- [The problem]
List each line in the data below that contains the string "width". Treat uppercase and lowercase letters as different.

- [Record list]
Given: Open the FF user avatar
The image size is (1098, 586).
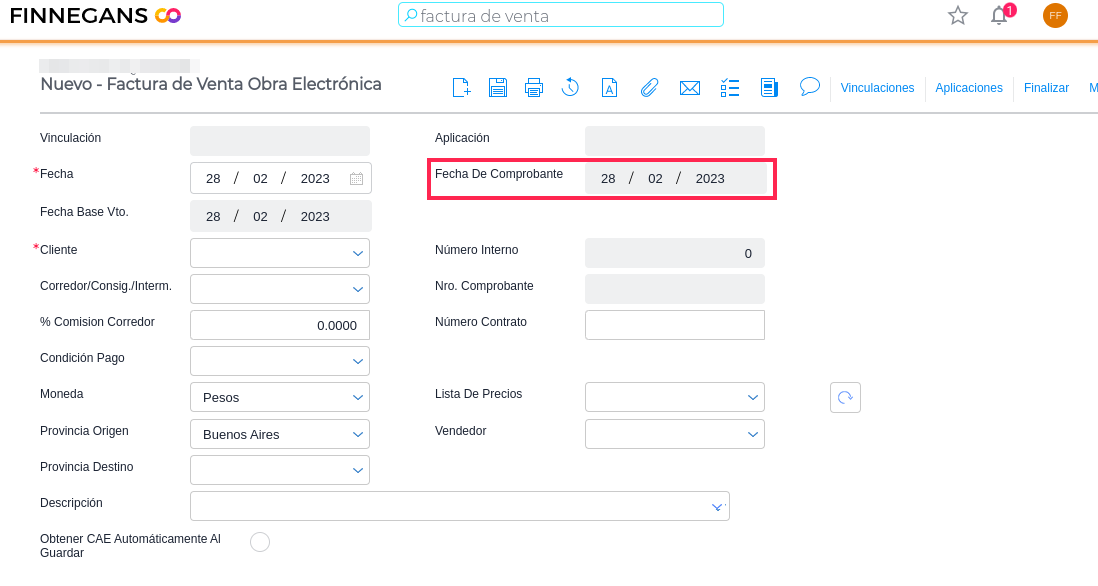Looking at the screenshot, I should click(1055, 15).
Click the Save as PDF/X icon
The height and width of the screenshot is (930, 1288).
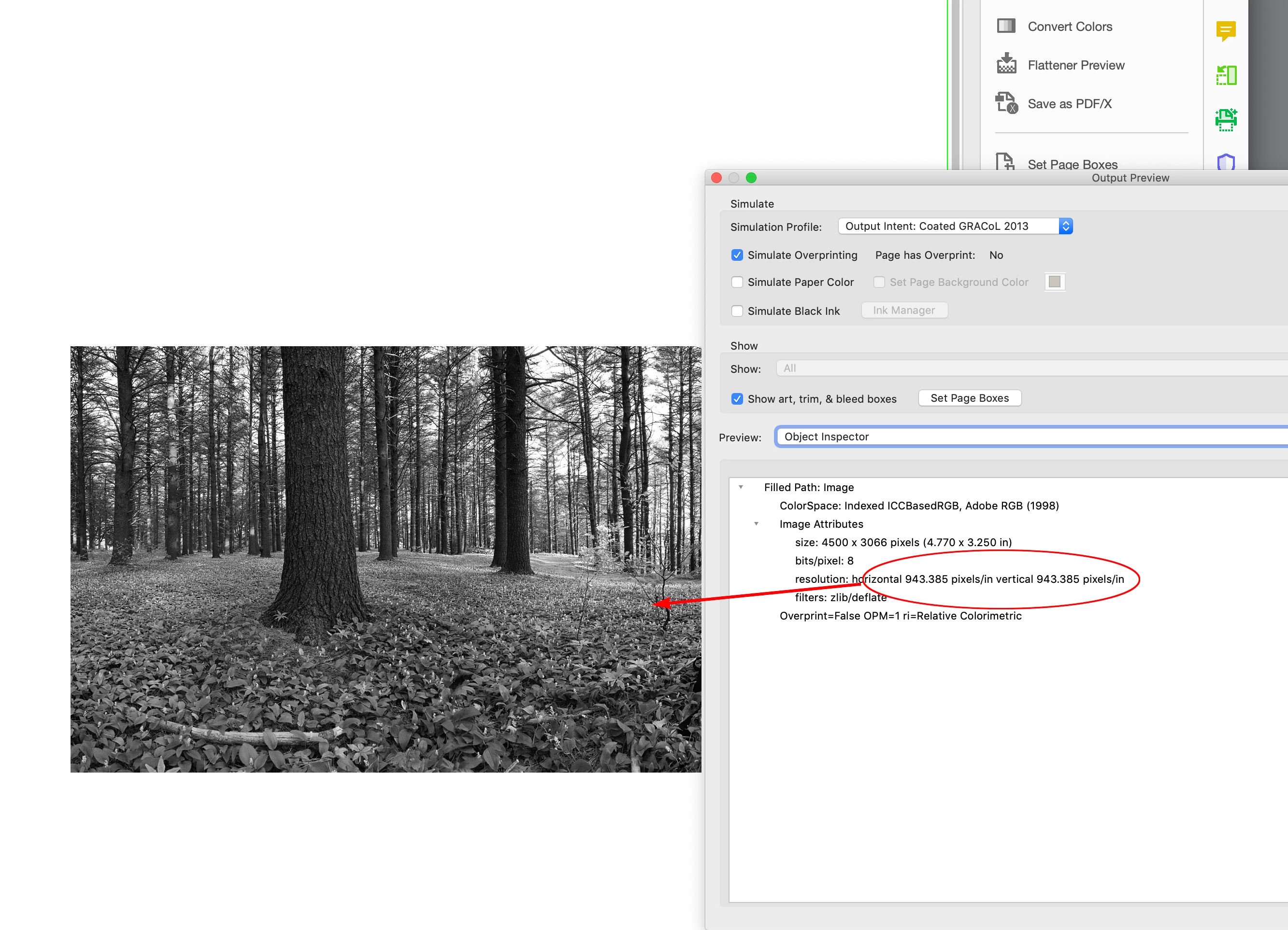coord(1006,103)
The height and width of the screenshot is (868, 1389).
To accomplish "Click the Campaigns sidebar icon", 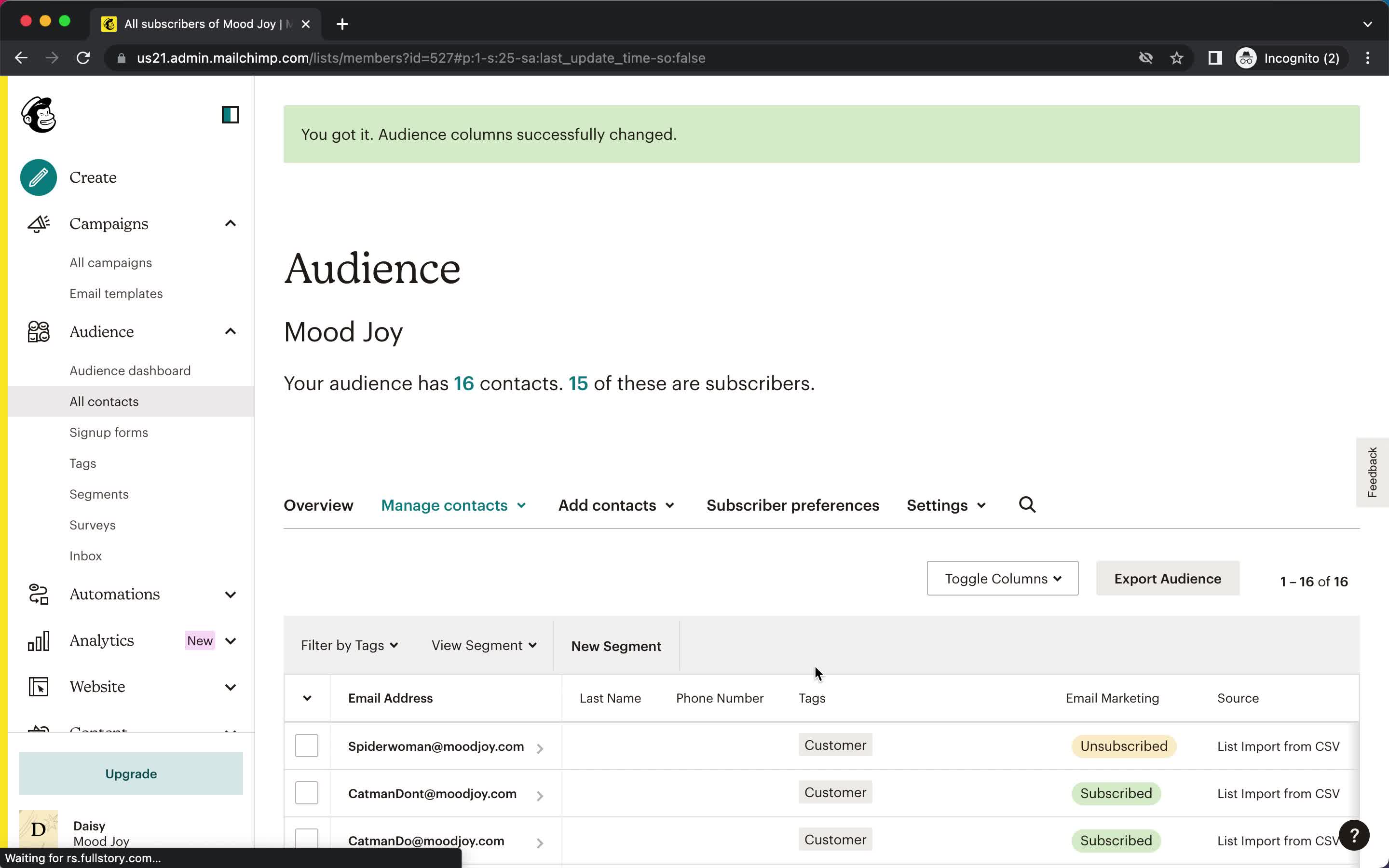I will point(38,223).
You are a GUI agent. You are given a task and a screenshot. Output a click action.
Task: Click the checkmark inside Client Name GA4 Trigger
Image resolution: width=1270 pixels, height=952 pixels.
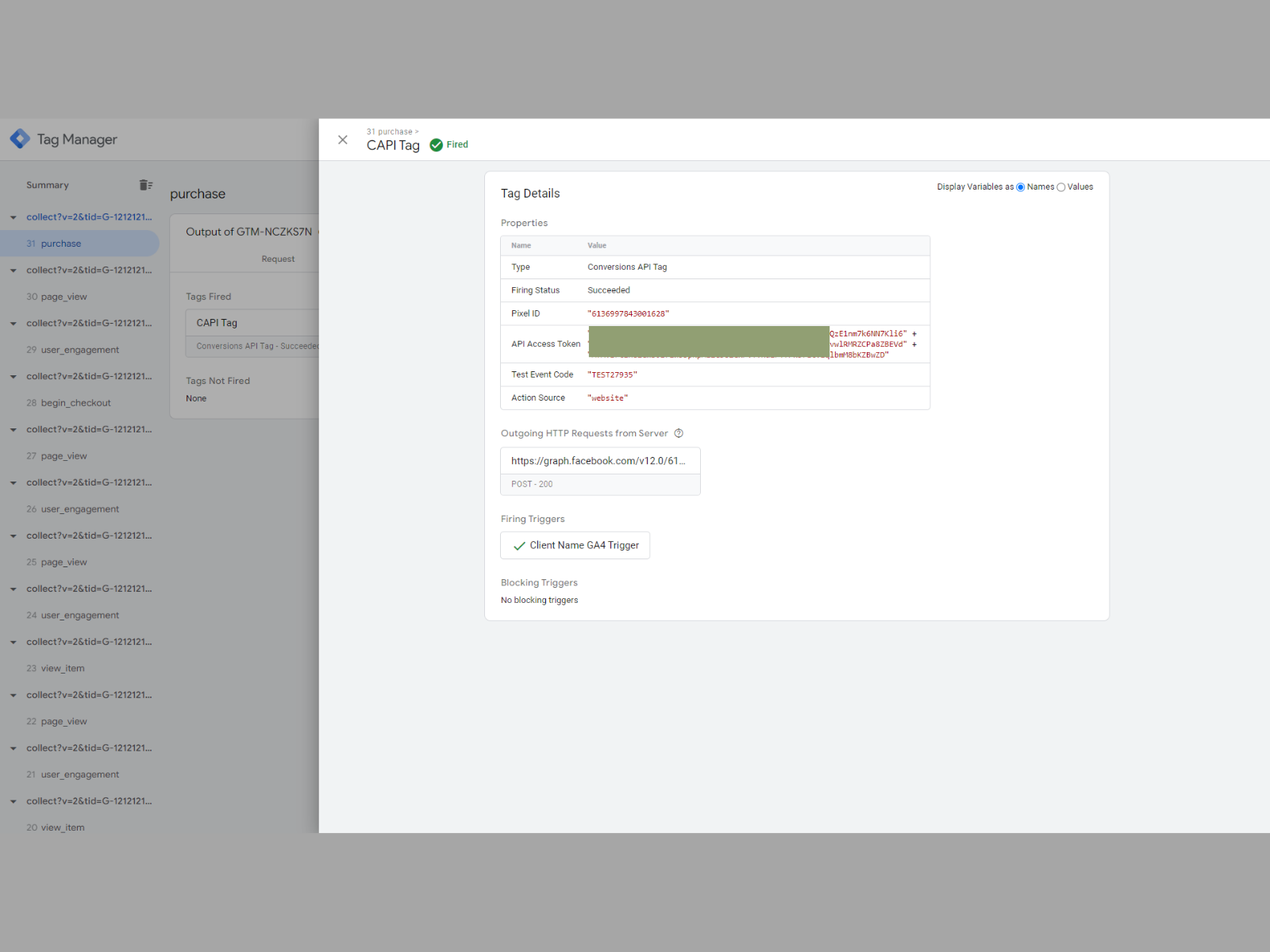(519, 545)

- [Solution]
The height and width of the screenshot is (930, 1288).
The height and width of the screenshot is (868, 1389).
Image resolution: width=1270 pixels, height=952 pixels.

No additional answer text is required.